Intermittent low-dose far-UVC irradiation inhibits growth of common mold below threshold limit value

Abstract

Mold infestations in buildings pose significant challenges to human health, affecting both private residences and hospitals. While molds commonly trigger asthma and allergies in the immunocompetent, they can cause life-threatening diseases in the immunocompromised. Currently, there is an unmet need for new strategies to reduce or prevent mold infestations. Far-UVC technology can inactivate microorganisms while remaining safe for humans. This study investigates the inhibitory efficacy of far-UVC light at 222 nm on the growth of common mold-producing fungi, specifically Penicillium candidum, when delivered in low-dose on-off duty cycles, a configuration consistent with its use in real-world settings. The inhibitory effect of the low-dose duty cycles was assessed on growth induced by i) an adjacent spore-producing P. candidum donor and ii) P. candidum spores seeded directly onto agar plates. In both setups, the far-UVC light significantly inhibited both vertical and horizontal growth of P. candidum, even when the UV doses were below the Threshold Value Limit of 23 mJ/cm2. These results suggest that far-UVC light holds the potential to improve indoor air quality by reducing or preventing mold growth, also when people are present.

Fig 1. Far-UVC inhibits P. candidum growth induced by airborne spores.

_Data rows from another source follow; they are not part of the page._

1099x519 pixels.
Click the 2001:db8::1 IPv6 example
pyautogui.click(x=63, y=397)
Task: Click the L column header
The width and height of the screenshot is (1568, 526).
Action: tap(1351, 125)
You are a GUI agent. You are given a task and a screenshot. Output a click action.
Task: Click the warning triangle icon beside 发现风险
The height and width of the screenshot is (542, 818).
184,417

A donor plate covered with P. candidum was placed in a box with 80% humidity, air movement, and a far-UVC lamp, and recipient plates were positioned adjacently to the donor plate (A). Accumulated doses of cycling far-UVC light were 25, 50, and 100 mJ/cm² per 24 hours. Representative pictures show fungal growth on the recipient agar plates with and without far-UVC light (B). The growth was monitored by measuring the percentage of the agar surface covered by mycelium (C). The mean percentage values for surface coverage were 21.7% (control), <1% (25 mJ/cm²), 0% (50 mJ/cm²), and 0% (100 mJ/cm²). Statistical analysis was performed using unpaired Welch’s t-test, with the asterisks indicating a p-value of 0.0005. The p-values for 50, and 100 mJ/cm² conditions versus control were both 0.0005 (not shown in the figure). Columns indicate mean values with standard deviation, and each dot represents a recipient agar plate. The results indicate that cycling far-UVC light can inhibit mold growth, even when the dose is only 25 mJ/cm² per 24 hours.

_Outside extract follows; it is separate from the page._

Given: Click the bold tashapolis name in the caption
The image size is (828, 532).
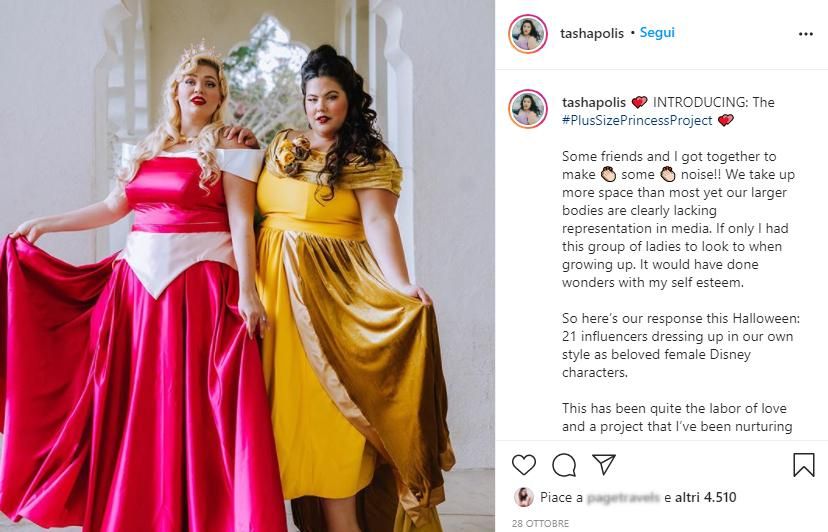Looking at the screenshot, I should pyautogui.click(x=594, y=102).
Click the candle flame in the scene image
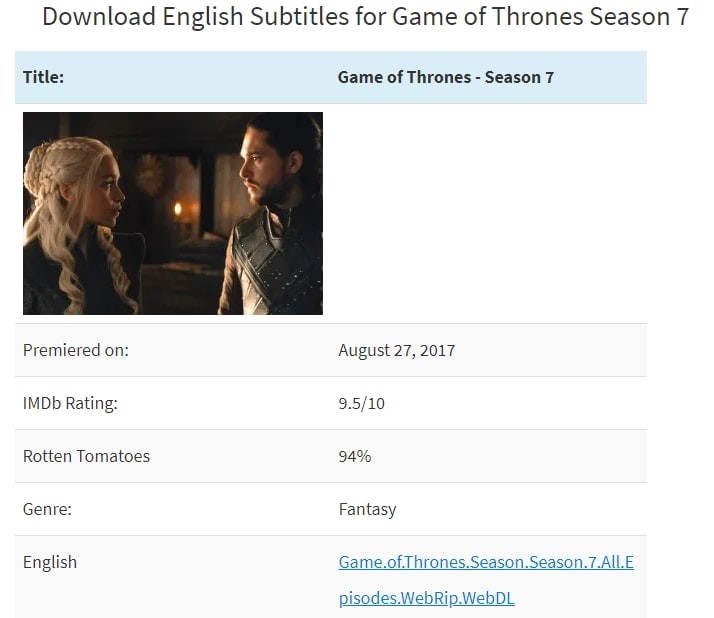Screen dimensions: 714x618 tap(178, 209)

Fig 2. Far-UVC inhibits both vertical and horizontal growth of P. candidum.

P. candidum spores were seeded onto agar plates and left to grow in 80–90% humidity for seven days while being exposed to far-UVC light (A). Growth was monitored daily by measuring diameter increases (B, C) and through visual assessment (C). After seven days, the mean diameter increases were 3.28 ± 0.96, 0.53 ± 0.42, 0.25 ± 0.30 and 0.0 mm for control, 10, 15, and 20 mJ/cm², respectively. Growth in the non-irradiated control condition was significantly higher (Welch’s unpaired t-test p-value <0.001) compared to any of the irradiated samples. Representative images (C) show notable hyphal growth (indicated by white arrows) from day two under non-irradiated control conditions, which is absent in all the of the far-UVC irradiated samples. This indicates that cycling doses of far-UVC below the TLV inhibit the growth of P. candidum.